> **PROBLEM STATEMENT**:
Transcribe verbatim every line from the line containing "[Walmart Instagram page" to the end of the entries, including both endpoints. Output nothing beyond those lines.

Stored records
+--

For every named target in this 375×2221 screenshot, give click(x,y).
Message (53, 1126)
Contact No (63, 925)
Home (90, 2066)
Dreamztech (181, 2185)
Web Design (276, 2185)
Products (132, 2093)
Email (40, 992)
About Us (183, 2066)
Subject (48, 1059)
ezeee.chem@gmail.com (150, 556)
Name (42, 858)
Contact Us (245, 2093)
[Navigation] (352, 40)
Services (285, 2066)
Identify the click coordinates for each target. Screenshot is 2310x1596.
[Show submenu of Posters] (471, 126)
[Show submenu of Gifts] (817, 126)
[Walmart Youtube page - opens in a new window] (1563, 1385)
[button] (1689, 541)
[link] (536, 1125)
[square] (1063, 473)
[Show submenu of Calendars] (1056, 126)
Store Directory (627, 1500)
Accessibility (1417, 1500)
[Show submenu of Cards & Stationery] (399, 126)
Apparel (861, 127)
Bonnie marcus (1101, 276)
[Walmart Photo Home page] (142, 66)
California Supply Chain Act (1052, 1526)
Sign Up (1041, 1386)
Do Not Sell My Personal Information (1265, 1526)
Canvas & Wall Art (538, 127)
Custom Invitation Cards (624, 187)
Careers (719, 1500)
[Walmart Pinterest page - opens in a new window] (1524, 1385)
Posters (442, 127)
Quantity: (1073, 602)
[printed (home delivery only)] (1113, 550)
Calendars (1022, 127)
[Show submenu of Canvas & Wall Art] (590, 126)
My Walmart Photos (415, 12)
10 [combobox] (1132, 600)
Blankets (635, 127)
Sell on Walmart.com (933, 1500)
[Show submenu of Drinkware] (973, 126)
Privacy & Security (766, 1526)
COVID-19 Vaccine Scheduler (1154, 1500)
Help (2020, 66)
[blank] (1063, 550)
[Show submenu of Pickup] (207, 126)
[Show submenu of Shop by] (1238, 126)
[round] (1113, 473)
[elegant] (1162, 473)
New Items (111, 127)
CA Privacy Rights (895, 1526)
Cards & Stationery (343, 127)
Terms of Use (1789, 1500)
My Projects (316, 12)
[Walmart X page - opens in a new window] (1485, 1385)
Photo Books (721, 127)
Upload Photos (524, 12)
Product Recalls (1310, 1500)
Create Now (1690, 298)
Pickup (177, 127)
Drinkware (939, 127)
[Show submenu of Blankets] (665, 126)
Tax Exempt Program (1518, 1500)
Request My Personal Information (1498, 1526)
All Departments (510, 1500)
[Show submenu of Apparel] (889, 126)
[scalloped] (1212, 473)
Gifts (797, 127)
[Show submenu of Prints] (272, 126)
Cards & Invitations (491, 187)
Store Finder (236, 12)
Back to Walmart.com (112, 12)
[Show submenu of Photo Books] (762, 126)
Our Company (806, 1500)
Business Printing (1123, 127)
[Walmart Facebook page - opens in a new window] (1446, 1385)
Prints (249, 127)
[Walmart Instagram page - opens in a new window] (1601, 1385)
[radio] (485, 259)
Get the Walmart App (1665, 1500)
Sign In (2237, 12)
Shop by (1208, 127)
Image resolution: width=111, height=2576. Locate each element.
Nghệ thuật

+--

> **THE COMPLETED TASK**:
[Walmart Instagram page - opens in a new window] (1601, 1385)
[radio] (485, 259)
Get the Walmart App (1665, 1500)
Sign In (2237, 12)
Shop by (1208, 127)
Image resolution: width=111, height=2576. Locate each element.
Nghệ thuật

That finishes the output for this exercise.